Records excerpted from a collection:
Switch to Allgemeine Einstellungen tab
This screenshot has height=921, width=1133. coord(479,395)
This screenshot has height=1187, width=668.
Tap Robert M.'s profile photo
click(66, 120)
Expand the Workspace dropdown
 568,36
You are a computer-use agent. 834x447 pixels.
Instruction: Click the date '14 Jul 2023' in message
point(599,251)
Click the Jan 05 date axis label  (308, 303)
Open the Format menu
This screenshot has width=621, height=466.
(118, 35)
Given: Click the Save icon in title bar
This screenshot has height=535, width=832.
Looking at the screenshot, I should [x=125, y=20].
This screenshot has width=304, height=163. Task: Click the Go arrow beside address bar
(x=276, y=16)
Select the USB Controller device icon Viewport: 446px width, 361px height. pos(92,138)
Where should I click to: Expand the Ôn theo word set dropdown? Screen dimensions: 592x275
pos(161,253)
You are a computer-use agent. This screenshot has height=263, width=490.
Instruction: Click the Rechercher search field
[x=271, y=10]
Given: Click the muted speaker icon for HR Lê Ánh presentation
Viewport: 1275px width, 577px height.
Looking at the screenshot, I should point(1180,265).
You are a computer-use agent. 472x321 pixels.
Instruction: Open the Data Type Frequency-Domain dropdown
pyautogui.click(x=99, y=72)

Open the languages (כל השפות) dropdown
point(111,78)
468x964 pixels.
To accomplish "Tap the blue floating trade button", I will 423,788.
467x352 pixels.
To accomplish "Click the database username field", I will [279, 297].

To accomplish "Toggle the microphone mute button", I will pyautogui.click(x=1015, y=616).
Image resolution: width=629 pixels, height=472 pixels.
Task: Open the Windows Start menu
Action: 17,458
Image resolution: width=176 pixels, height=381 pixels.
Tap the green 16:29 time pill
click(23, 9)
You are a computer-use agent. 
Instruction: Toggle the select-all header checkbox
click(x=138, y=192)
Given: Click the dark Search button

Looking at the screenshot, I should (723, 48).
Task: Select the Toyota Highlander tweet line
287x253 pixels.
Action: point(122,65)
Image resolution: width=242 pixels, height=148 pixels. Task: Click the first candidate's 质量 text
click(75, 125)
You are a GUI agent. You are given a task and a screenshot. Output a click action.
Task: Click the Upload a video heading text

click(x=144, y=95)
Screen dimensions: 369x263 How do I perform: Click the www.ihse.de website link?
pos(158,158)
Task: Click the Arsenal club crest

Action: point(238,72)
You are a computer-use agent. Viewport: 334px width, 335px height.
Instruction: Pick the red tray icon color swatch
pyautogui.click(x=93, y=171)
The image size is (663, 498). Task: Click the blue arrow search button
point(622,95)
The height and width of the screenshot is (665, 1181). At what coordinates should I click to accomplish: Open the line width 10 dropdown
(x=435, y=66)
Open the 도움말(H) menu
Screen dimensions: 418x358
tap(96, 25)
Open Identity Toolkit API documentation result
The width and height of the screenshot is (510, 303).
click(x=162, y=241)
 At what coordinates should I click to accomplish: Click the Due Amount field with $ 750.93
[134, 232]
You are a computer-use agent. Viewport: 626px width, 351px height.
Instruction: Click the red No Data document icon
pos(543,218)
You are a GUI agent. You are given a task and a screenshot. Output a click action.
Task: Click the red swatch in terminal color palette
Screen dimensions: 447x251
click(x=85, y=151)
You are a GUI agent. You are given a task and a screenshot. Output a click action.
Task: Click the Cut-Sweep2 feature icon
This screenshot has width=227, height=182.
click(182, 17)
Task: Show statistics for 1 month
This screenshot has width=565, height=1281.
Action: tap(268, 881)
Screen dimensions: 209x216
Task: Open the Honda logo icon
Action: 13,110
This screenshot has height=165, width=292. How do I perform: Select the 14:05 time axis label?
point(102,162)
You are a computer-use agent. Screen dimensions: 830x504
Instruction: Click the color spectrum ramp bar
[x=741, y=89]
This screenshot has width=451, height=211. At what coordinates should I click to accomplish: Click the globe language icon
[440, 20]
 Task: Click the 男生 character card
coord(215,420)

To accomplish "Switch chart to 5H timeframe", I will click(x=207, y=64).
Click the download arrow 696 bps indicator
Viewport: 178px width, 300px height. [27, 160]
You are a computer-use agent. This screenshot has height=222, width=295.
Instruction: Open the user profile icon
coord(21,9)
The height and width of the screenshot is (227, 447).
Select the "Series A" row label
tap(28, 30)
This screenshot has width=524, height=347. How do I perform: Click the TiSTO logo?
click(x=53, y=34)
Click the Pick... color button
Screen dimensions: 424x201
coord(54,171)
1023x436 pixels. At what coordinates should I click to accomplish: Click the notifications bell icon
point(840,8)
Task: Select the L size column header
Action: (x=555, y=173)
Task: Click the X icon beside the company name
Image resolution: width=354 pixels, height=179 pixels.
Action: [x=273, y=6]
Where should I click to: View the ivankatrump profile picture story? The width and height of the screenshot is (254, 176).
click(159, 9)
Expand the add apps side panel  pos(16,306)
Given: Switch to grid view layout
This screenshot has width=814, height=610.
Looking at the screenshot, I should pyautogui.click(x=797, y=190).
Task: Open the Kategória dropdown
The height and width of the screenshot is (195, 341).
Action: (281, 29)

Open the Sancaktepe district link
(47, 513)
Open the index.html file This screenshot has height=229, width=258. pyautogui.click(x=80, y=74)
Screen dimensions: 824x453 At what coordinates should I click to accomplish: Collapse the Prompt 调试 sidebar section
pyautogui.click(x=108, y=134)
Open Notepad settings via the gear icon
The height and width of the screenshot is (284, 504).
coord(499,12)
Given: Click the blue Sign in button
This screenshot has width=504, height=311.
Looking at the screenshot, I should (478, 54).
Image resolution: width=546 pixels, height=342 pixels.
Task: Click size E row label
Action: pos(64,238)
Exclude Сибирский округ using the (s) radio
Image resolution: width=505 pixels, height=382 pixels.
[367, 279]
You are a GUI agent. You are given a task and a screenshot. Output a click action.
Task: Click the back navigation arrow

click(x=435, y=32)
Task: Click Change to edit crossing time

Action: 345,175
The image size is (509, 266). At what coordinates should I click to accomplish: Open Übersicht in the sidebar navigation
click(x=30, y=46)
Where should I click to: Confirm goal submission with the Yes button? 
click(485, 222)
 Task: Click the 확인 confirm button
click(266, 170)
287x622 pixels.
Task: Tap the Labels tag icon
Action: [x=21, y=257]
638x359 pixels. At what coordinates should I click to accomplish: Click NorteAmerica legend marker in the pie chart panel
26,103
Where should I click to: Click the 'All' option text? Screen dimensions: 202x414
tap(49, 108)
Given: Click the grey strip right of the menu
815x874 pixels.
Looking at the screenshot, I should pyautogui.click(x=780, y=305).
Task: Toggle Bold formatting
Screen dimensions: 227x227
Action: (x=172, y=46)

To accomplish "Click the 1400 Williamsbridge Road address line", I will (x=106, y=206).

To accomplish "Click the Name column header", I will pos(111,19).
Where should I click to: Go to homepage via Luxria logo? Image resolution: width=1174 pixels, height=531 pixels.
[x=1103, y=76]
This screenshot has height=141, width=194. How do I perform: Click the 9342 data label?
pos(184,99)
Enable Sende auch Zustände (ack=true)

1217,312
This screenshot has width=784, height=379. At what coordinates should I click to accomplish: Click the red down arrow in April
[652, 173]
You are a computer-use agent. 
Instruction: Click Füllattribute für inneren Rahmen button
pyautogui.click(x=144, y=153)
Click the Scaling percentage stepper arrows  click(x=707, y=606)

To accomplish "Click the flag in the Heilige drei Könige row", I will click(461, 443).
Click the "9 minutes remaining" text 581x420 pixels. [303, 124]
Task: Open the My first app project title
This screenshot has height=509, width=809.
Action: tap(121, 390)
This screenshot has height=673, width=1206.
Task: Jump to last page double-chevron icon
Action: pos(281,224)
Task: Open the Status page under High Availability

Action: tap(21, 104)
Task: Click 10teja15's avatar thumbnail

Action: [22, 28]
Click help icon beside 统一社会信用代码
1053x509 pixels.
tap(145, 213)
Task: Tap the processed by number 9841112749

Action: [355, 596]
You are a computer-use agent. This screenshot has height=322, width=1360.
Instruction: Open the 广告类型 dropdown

• _Task details_
Report how many lines of the entries above contain the word "computer", giving the number by itself.

• _Reply to the task_
10